No es que oiga voces o me pierda del todo, pero sí siento que hay partes de mí que se contradicen, que cambian sin avisar, que se cansan de todo sin motivo claro. Un día quiero todo, al otro, nada. Me entusiasmo y al rato me paralizo.
No sé si es confusión o miedo. No sé si soy yo… o algo dentro que ya no sé cómo ordenar.
Salir de mi zona de confort parece una meta gigante. Me lo repito: “tenés que avanzar”, pero mi cuerpo se resiste, mi mente sabotea, y mi ánimo se desploma sin darme tregua.
Siento que cada paso implica una batalla interna. Como si yo misma me boicoteara sin querer.
Y en medio de todo eso, me pregunto:
¿Cuál de todas estas versiones soy realmente?
Estoy cansada de vivir en guerra conmigo.
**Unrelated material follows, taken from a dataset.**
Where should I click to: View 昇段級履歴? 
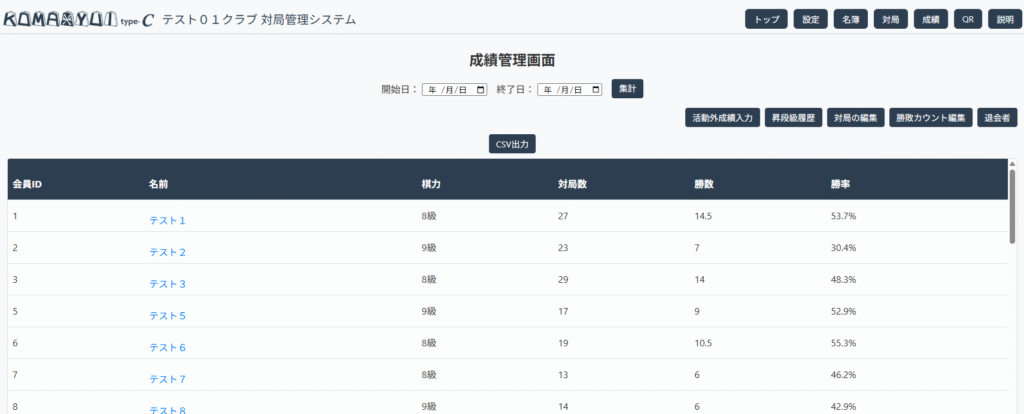(794, 117)
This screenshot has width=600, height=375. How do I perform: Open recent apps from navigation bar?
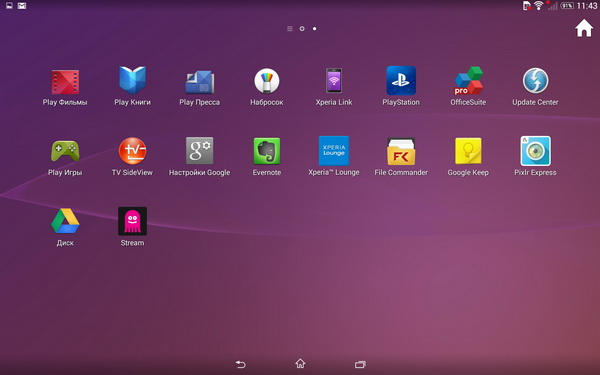click(x=360, y=364)
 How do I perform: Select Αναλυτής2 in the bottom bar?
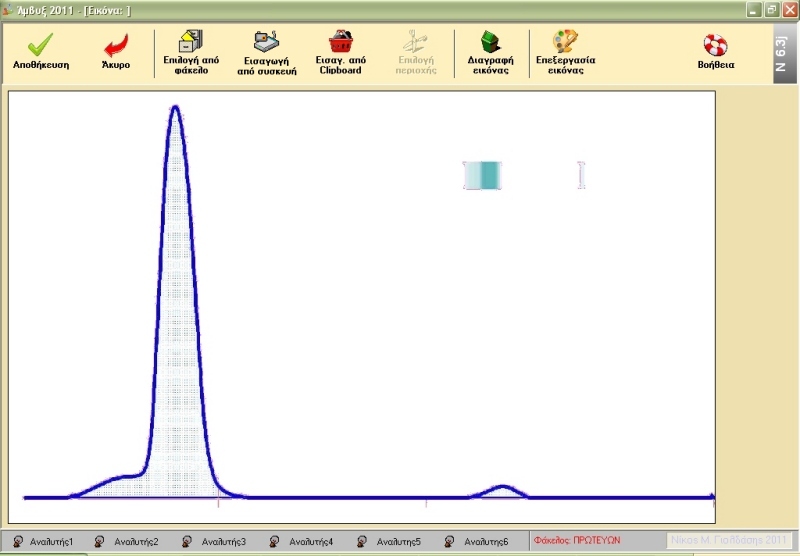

De no saber si la indecisión es inseguridad, trauma, o solo parte de estar sobreviviendo.
Y lo peor es que, a veces, ya no sé qué quiero. Porque quise tantas cosas para encajar, para complacer, para parecer “correcta”, que me perdí en el camino.
Tal vez no me estoy enloqueciendo. Tal vez solo estoy buscando paz, después de tantos años de adaptarme a un mundo que nunca me preguntó cómo me sentía.
Tal vez esta confusión es el ruido que queda cuando el alma pide algo diferente… aunque todavía no sepa qué.